Van Horn Cameron J, Candelmo Alli C, Heppell Scott A, McCoy Croy R M, Pattengill-Semmens Christy V, Waterhouse Lynn, Cherubin Laurent M, Taylor J Christopher, Michaels William, Locascio James, Ibrahim Ali K, Semmens Brice X
Scripps Institution of Oceanography, University of California, San Diego, La Jolla, California, USA.
Reef Environmental Education Foundation (REEF), Key Largo, Florida, USA.
Ecol Appl. 2025 Jul;35(5):e70081. doi: 10.1002/eap.70081.
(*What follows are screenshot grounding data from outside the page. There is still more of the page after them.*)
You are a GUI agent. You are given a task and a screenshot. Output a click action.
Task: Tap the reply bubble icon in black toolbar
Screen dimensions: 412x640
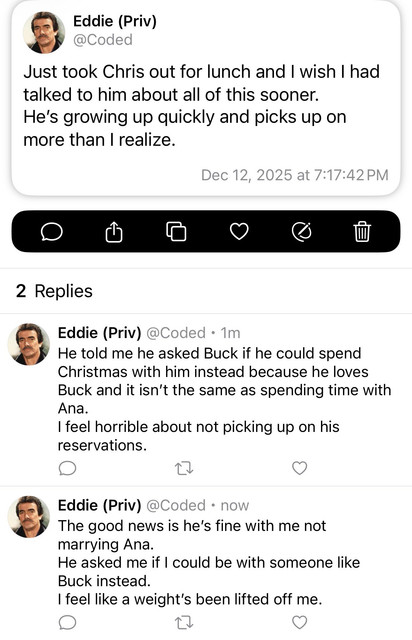[52, 232]
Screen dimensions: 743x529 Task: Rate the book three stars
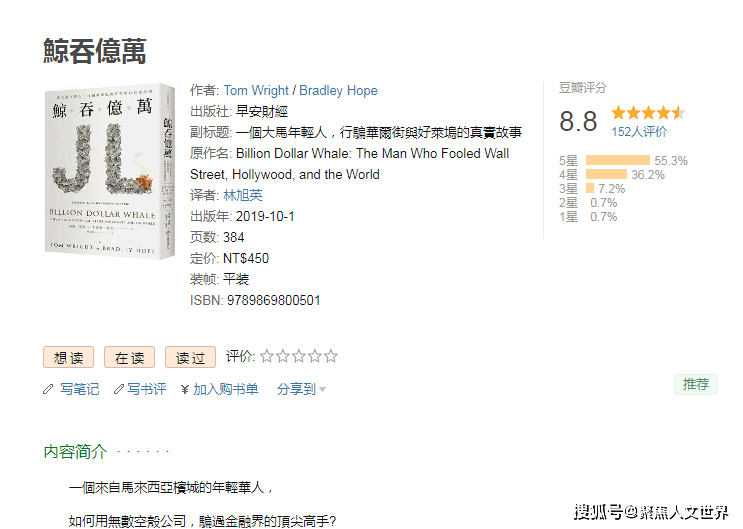tap(299, 356)
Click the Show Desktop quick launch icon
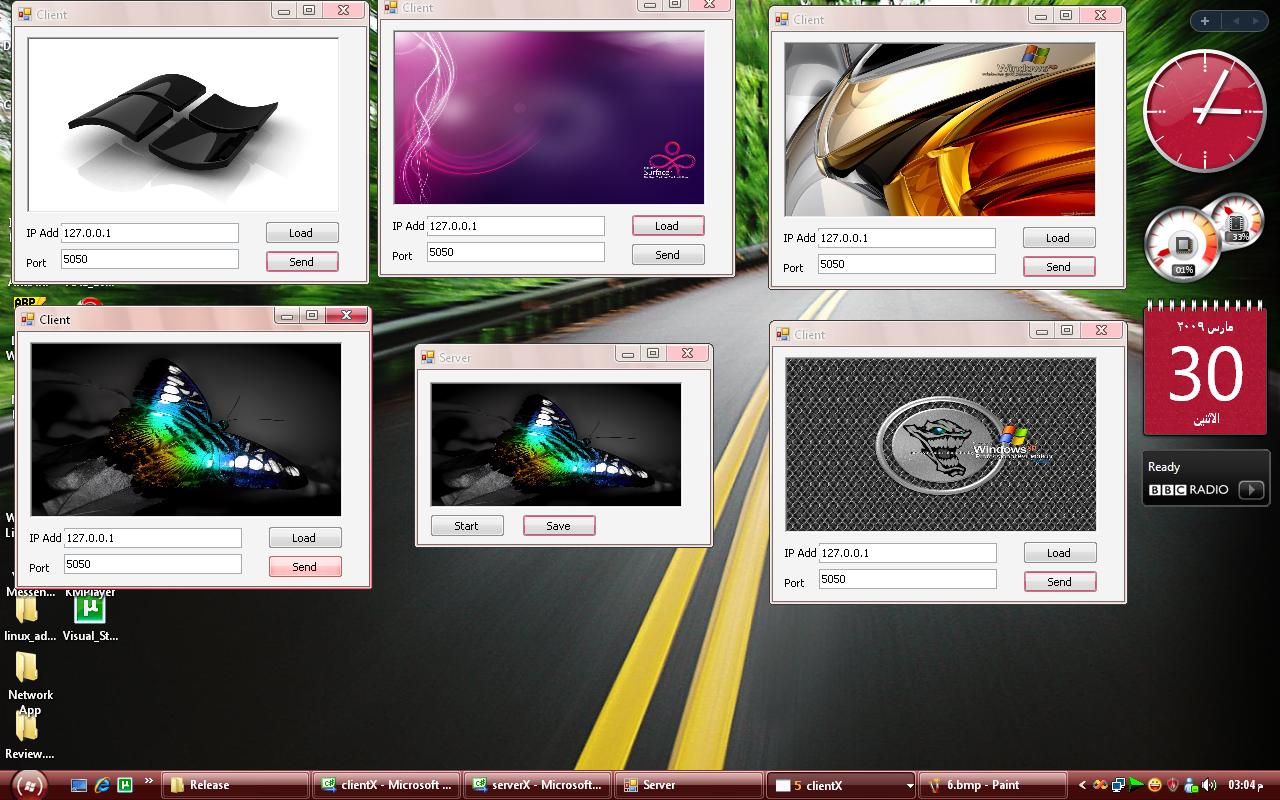This screenshot has width=1280, height=800. [79, 785]
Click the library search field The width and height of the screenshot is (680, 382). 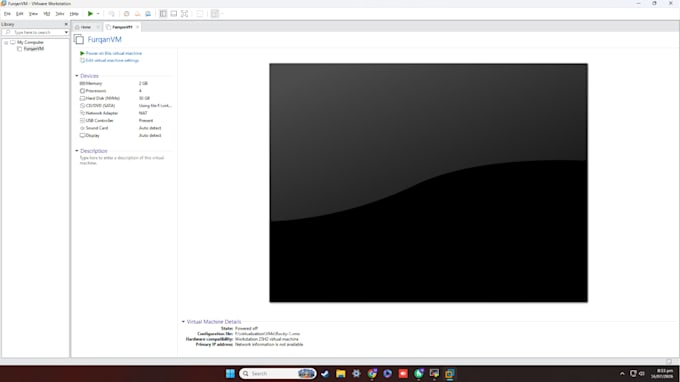tap(35, 33)
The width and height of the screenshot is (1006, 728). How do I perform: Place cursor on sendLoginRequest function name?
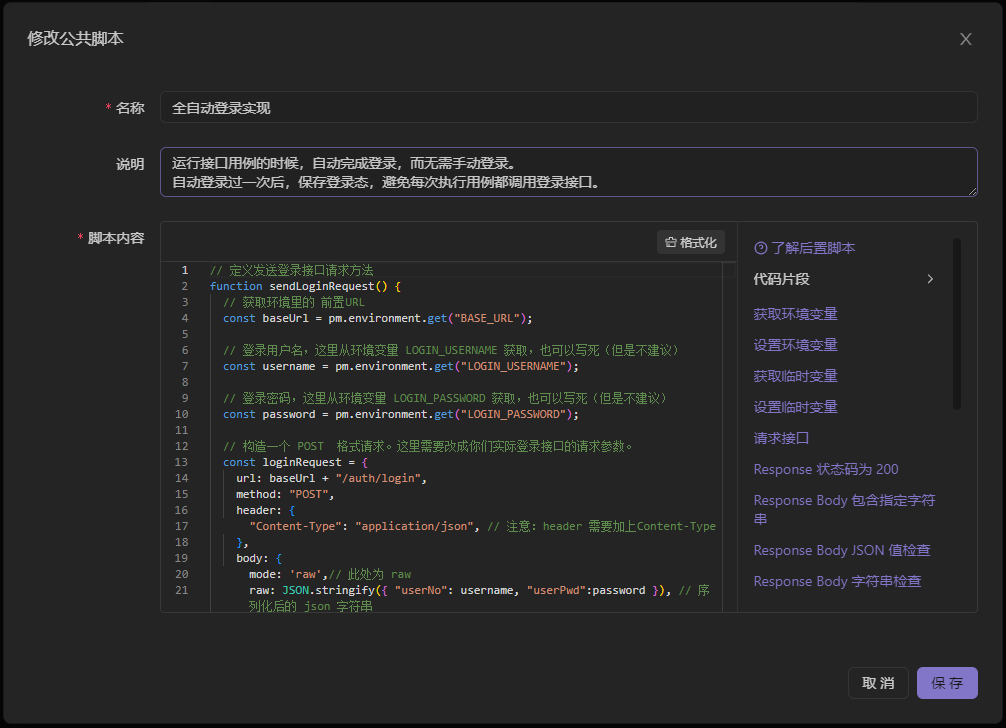324,286
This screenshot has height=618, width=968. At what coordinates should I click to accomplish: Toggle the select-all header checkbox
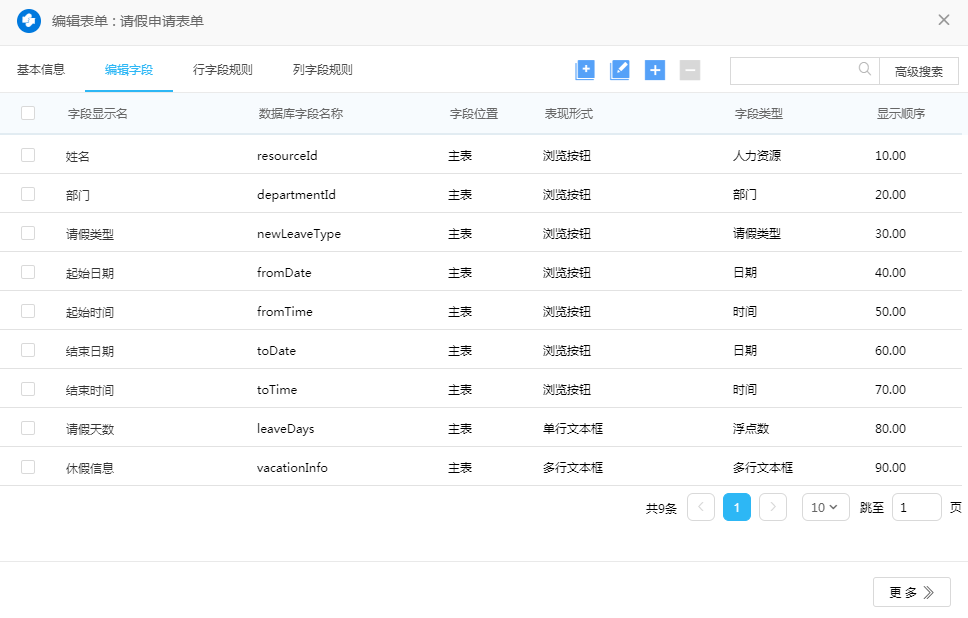coord(28,113)
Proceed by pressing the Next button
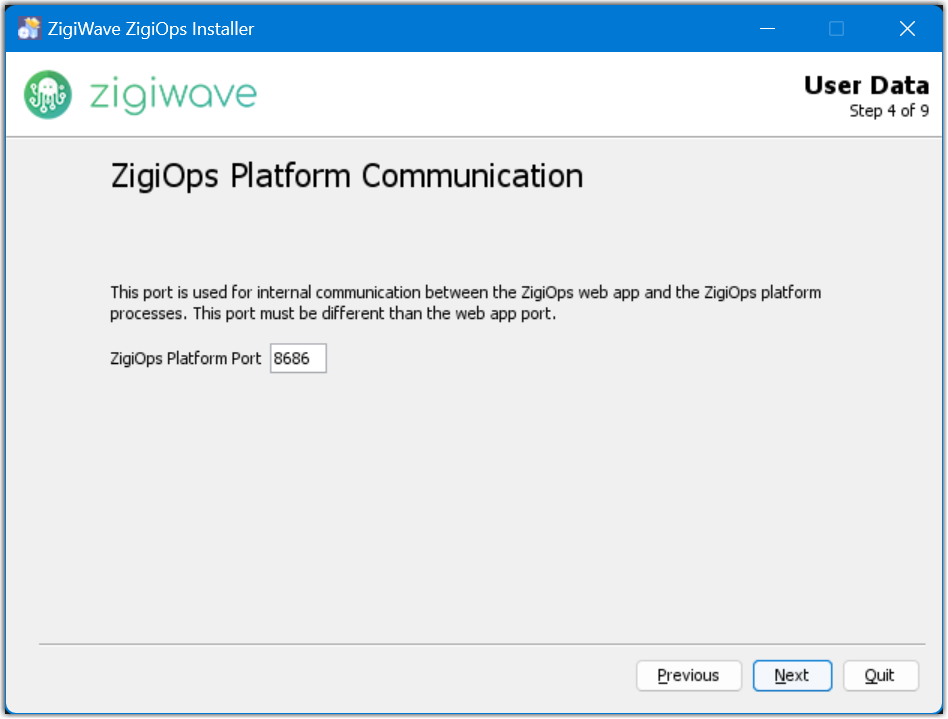The image size is (948, 719). [x=792, y=676]
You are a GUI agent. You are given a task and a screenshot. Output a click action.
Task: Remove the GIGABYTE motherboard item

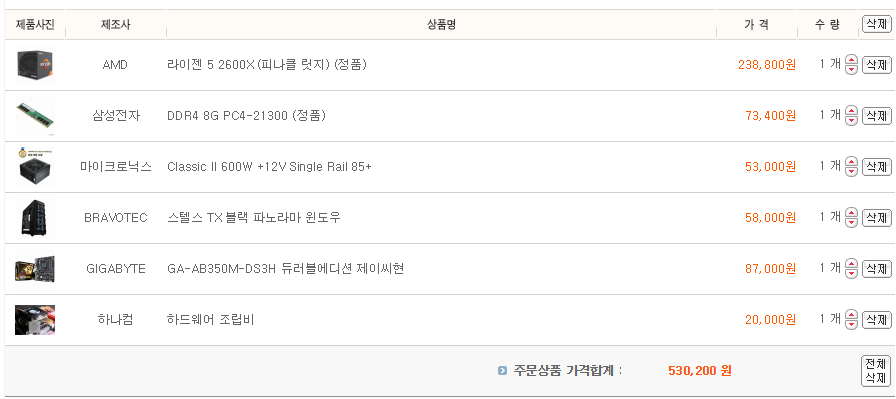click(877, 268)
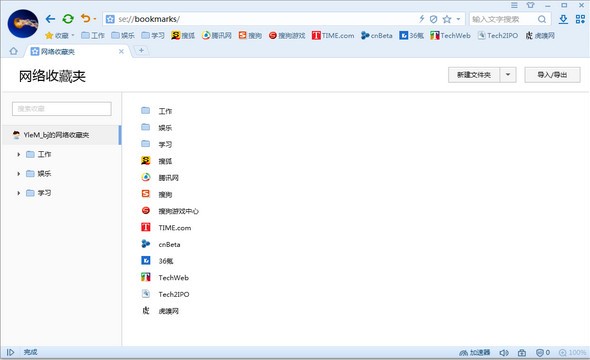Click the bookmark search input field
The image size is (590, 360).
[62, 109]
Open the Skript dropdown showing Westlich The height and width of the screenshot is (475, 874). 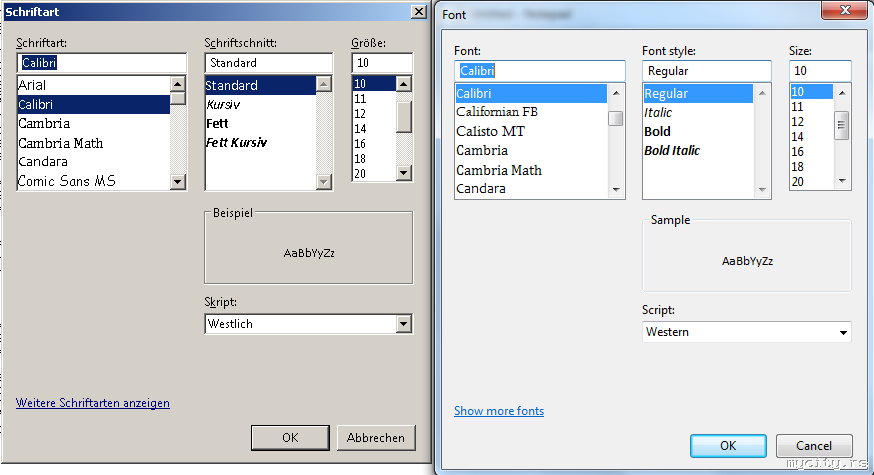[x=404, y=324]
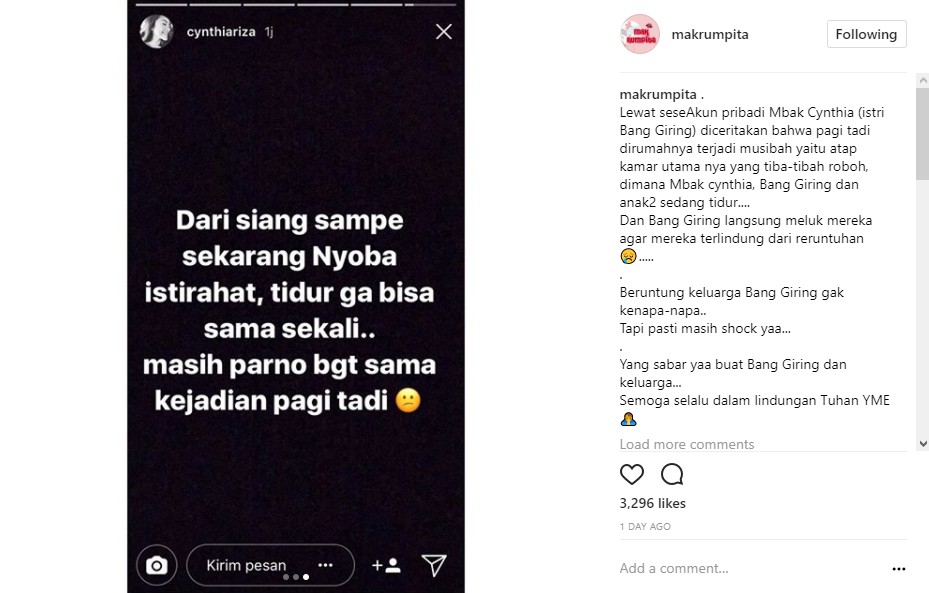Open post options three-dot menu
The image size is (929, 593).
899,569

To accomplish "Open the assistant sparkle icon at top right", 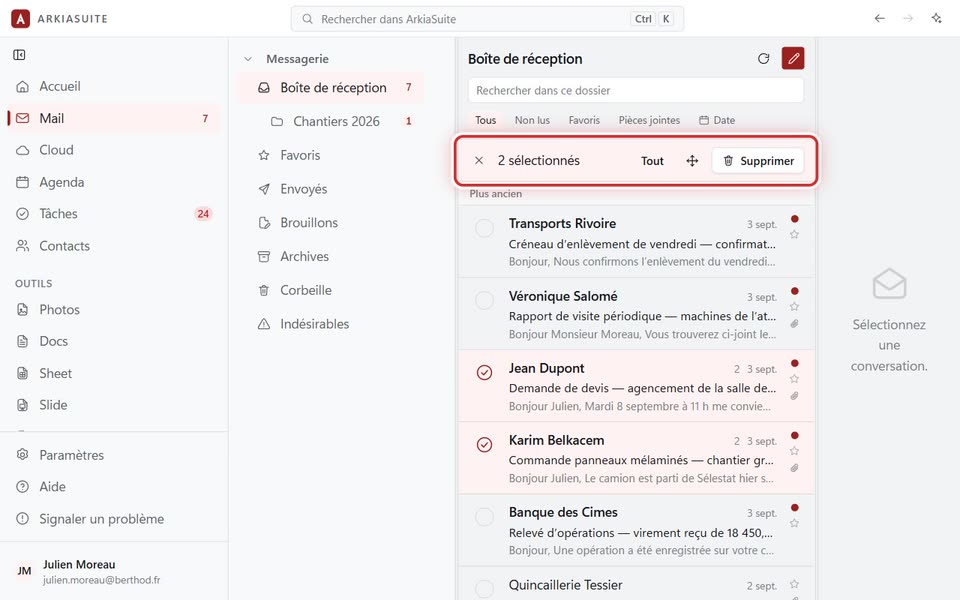I will click(x=936, y=18).
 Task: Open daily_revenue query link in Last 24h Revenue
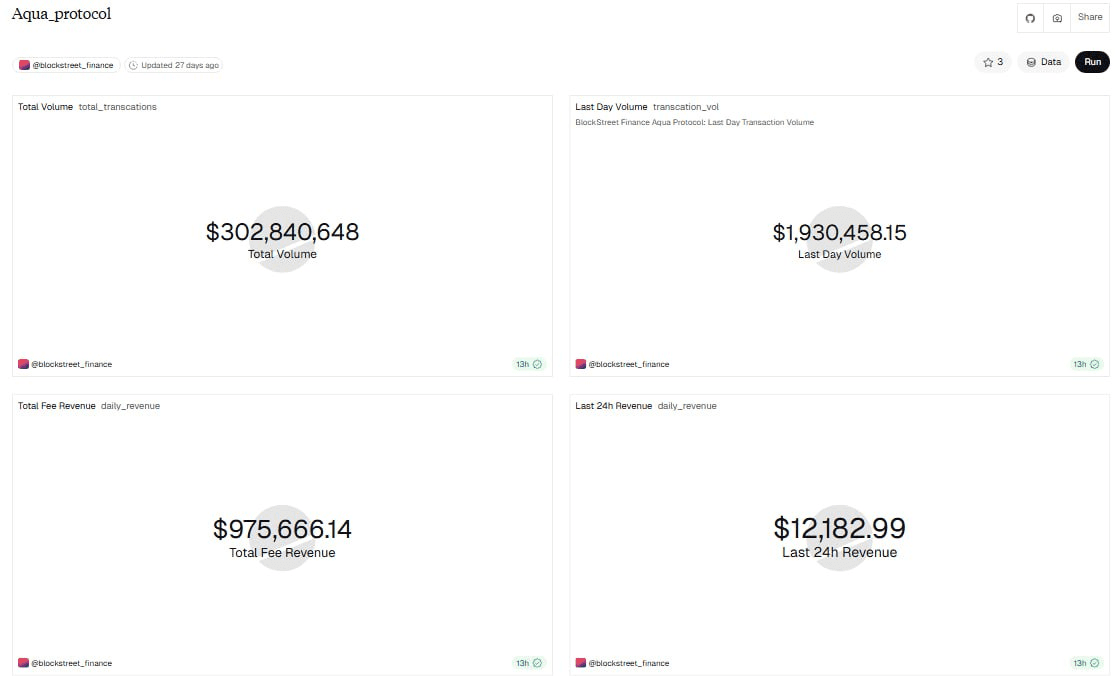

Passive acoustic monitoring is a cost-effective, minimally invasive technology commonly used to study behavior and population dynamics of soniferous fish species. To understand the strengths and limitations of acoustic monitoring for this purpose at fish spawning aggregations (FSA) requires an assessment of the variability in aggregation-associated sounds (AAS) as a function of time, space, and proximity for spawning fishes of interest. Here, we evaluate temporal and spatial trends in the detection of AAS by Nassau Grouper (Epinephelus striatus) using an array of six hydrophones deployed across a large Nassau Grouper FSA at Little Cayman, Cayman Islands. We collected continuous data for nine days during a winter spawning season and subsequently used an automatic classifier to extract the embedded Nassau Grouper AAS. Using these data, we analyzed variability in spatiotemporal AAS detection rates across the array with a Bayesian mixed effects model. We found high variability in the detection of AAS across the spawning site, with positive correlations among neighboring hydrophone pairs trending toward negative correlations with distances exceeding 350 m. Indeed, temporal trends in AAS rates at the spawning site were approximately inverted at the two most distant hydrophones (~600 m). Across the hydrophone network, our model predicted strong positive effects of fish proximity, spawning behavior, and crepuscular periods on detected AAS. Our findings suggest hydrophone placement can strongly influence AAS detection rates and even basic temporal patterns in AAS across the spawning season. Given both the vagaries of movement and behavior of aggregating fish at spawning sites and the limits of AAS detection using standard monitoring tools, we suggest spawning site acoustic monitoring programs deploy hydrophone arrays of sufficient size to capture the site-wide trends in AAS rates if possible; this is particularly true if researchers hope to compare/contrast AAS rates between spawning sites or across seasons for the purpose of population assessment.
被动声学监测是一种经济高效、微创的技术,常用于研究发声鱼类的行为和种群动态。要了解在鱼类产卵聚集区(FSA)进行声学监测的优势和局限性,需要评估与聚集相关声音(AAS)的变异性,该变异性是感兴趣的产卵鱼类的时间、空间和接近程度的函数。在这里,我们使用部署在开曼群岛小开曼岛一个大型拿骚石斑鱼产卵聚集区的六个水听器阵列,评估了拿骚石斑鱼(Epinephelus striatus)对AAS的检测的时间和空间趋势。我们在一个冬季产卵季节连续九天收集数据,随后使用自动分类器提取嵌入的拿骚石斑鱼AAS。利用这些数据,我们用贝叶斯混合效应模型分析了整个阵列时空AAS检测率的变异性。我们发现整个产卵场对AAS的检测存在高度变异性,相邻水听器对之间的正相关在距离超过350米时趋向于负相关。实际上,在两个最远的水听器(约600米)处,产卵场AAS率的时间趋势大致相反。在整个水听器网络中,我们的模型预测鱼类接近程度、产卵行为和黄昏时段对检测到的AAS有强烈的正向影响。我们的研究结果表明,水听器的放置会强烈影响AAS检测率,甚至影响整个产卵季节AAS的基本时间模式。鉴于产卵场聚集鱼类的运动和行为变幻莫测,以及使用标准监测工具检测AAS的局限性,我们建议产卵场声学监测项目尽可能部署足够大的水听器阵列,以捕捉整个场地的AAS率趋势;如果研究人员希望为了种群评估的目的比较/对比不同产卵场或不同季节的AAS率,情况尤其如此。